++++ Supplied data

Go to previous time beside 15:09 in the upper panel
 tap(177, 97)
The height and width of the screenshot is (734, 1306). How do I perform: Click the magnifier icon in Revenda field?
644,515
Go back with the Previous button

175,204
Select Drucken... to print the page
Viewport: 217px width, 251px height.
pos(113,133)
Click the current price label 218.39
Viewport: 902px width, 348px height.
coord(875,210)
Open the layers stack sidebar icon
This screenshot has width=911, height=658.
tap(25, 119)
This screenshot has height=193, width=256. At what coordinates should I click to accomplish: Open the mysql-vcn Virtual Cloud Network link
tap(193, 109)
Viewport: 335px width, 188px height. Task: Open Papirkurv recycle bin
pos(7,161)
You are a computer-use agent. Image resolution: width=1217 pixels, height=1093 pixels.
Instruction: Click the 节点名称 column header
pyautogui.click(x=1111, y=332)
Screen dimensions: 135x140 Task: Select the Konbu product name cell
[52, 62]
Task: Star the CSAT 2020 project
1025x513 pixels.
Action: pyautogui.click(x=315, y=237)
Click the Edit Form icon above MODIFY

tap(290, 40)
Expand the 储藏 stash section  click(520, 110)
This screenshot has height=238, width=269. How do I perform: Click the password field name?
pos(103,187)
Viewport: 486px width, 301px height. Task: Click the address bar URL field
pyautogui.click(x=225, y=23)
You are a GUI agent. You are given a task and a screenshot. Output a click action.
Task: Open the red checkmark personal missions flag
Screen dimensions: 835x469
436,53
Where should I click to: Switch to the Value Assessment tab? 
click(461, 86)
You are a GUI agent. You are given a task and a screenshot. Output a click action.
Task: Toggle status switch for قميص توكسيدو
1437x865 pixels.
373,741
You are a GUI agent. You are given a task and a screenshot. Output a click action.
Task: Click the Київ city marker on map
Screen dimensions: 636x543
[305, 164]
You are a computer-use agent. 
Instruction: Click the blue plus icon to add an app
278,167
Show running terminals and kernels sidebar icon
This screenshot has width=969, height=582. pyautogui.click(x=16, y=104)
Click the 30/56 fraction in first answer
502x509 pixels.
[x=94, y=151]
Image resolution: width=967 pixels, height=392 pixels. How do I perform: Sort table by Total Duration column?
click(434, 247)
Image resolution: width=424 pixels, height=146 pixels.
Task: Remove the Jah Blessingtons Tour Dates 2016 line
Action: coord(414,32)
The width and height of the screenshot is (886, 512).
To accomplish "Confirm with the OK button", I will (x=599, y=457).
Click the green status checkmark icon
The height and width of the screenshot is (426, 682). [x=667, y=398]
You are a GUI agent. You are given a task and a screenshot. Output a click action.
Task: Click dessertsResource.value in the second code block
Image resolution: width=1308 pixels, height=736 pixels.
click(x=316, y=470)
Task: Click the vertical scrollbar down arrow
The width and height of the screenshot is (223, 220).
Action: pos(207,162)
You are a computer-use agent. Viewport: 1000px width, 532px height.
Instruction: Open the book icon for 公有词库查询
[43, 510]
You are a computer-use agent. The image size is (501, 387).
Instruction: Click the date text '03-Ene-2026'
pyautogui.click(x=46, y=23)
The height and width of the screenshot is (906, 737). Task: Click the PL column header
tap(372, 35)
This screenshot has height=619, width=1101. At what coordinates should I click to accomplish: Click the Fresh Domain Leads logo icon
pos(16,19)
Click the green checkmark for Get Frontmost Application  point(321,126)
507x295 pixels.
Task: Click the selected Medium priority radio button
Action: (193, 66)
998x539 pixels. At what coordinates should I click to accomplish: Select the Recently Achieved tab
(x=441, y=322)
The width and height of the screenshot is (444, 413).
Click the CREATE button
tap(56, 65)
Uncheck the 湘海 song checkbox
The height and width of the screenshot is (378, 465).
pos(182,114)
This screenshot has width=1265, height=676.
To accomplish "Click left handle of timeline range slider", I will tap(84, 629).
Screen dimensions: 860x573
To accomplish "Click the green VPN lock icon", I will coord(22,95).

++++++++

• **Requirement**
The full listing above should be repeated without omission.

• **Response area**
Go to previous time beside 15:09 in the upper panel
 tap(177, 97)
The height and width of the screenshot is (734, 1306). How do I perform: Click the magnifier icon in Revenda field?
644,515
Go back with the Previous button

175,204
Select Drucken... to print the page
Viewport: 217px width, 251px height.
pos(113,133)
Click the current price label 218.39
Viewport: 902px width, 348px height.
coord(875,210)
Open the layers stack sidebar icon
This screenshot has width=911, height=658.
tap(25, 119)
This screenshot has height=193, width=256. At what coordinates should I click to accomplish: Open the mysql-vcn Virtual Cloud Network link
tap(193, 109)
Viewport: 335px width, 188px height. Task: Open Papirkurv recycle bin
pos(7,161)
You are a computer-use agent. Image resolution: width=1217 pixels, height=1093 pixels.
Instruction: Click the 节点名称 column header
pyautogui.click(x=1111, y=332)
Screen dimensions: 135x140 Task: Select the Konbu product name cell
[52, 62]
Task: Star the CSAT 2020 project
1025x513 pixels.
Action: pyautogui.click(x=315, y=237)
Click the Edit Form icon above MODIFY

tap(290, 40)
Expand the 储藏 stash section  click(520, 110)
This screenshot has height=238, width=269. How do I perform: Click the password field name?
pos(103,187)
Viewport: 486px width, 301px height. Task: Click the address bar URL field
pyautogui.click(x=225, y=23)
You are a GUI agent. You are given a task and a screenshot. Output a click action.
Task: Open the red checkmark personal missions flag
Screen dimensions: 835x469
436,53
Where should I click to: Switch to the Value Assessment tab? 
click(461, 86)
You are a GUI agent. You are given a task and a screenshot. Output a click action.
Task: Toggle status switch for قميص توكسيدو
1437x865 pixels.
373,741
You are a GUI agent. You are given a task and a screenshot. Output a click action.
Task: Click the Київ city marker on map
Screen dimensions: 636x543
[305, 164]
You are a computer-use agent. 
Instruction: Click the blue plus icon to add an app
278,167
Show running terminals and kernels sidebar icon
This screenshot has width=969, height=582. pyautogui.click(x=16, y=104)
Click the 30/56 fraction in first answer
502x509 pixels.
[x=94, y=151]
Image resolution: width=967 pixels, height=392 pixels. How do I perform: Sort table by Total Duration column?
click(434, 247)
Image resolution: width=424 pixels, height=146 pixels.
Task: Remove the Jah Blessingtons Tour Dates 2016 line
Action: coord(414,32)
The width and height of the screenshot is (886, 512).
To accomplish "Confirm with the OK button", I will (x=599, y=457).
Click the green status checkmark icon
The height and width of the screenshot is (426, 682). [x=667, y=398]
You are a GUI agent. You are given a task and a screenshot. Output a click action.
Task: Click dessertsResource.value in the second code block
Image resolution: width=1308 pixels, height=736 pixels.
click(x=316, y=470)
Task: Click the vertical scrollbar down arrow
The width and height of the screenshot is (223, 220).
Action: pos(207,162)
You are a computer-use agent. Viewport: 1000px width, 532px height.
Instruction: Open the book icon for 公有词库查询
[43, 510]
You are a computer-use agent. The image size is (501, 387).
Instruction: Click the date text '03-Ene-2026'
pyautogui.click(x=46, y=23)
The height and width of the screenshot is (906, 737). Task: Click the PL column header
tap(372, 35)
This screenshot has height=619, width=1101. At what coordinates should I click to accomplish: Click the Fresh Domain Leads logo icon
pos(16,19)
Click the green checkmark for Get Frontmost Application  point(321,126)
507x295 pixels.
Task: Click the selected Medium priority radio button
Action: (193, 66)
998x539 pixels. At what coordinates should I click to accomplish: Select the Recently Achieved tab
(x=441, y=322)
The width and height of the screenshot is (444, 413).
Click the CREATE button
tap(56, 65)
Uncheck the 湘海 song checkbox
The height and width of the screenshot is (378, 465).
pos(182,114)
This screenshot has width=1265, height=676.
To accomplish "Click left handle of timeline range slider", I will tap(84, 629).
Screen dimensions: 860x573
To accomplish "Click the green VPN lock icon", I will coord(22,95).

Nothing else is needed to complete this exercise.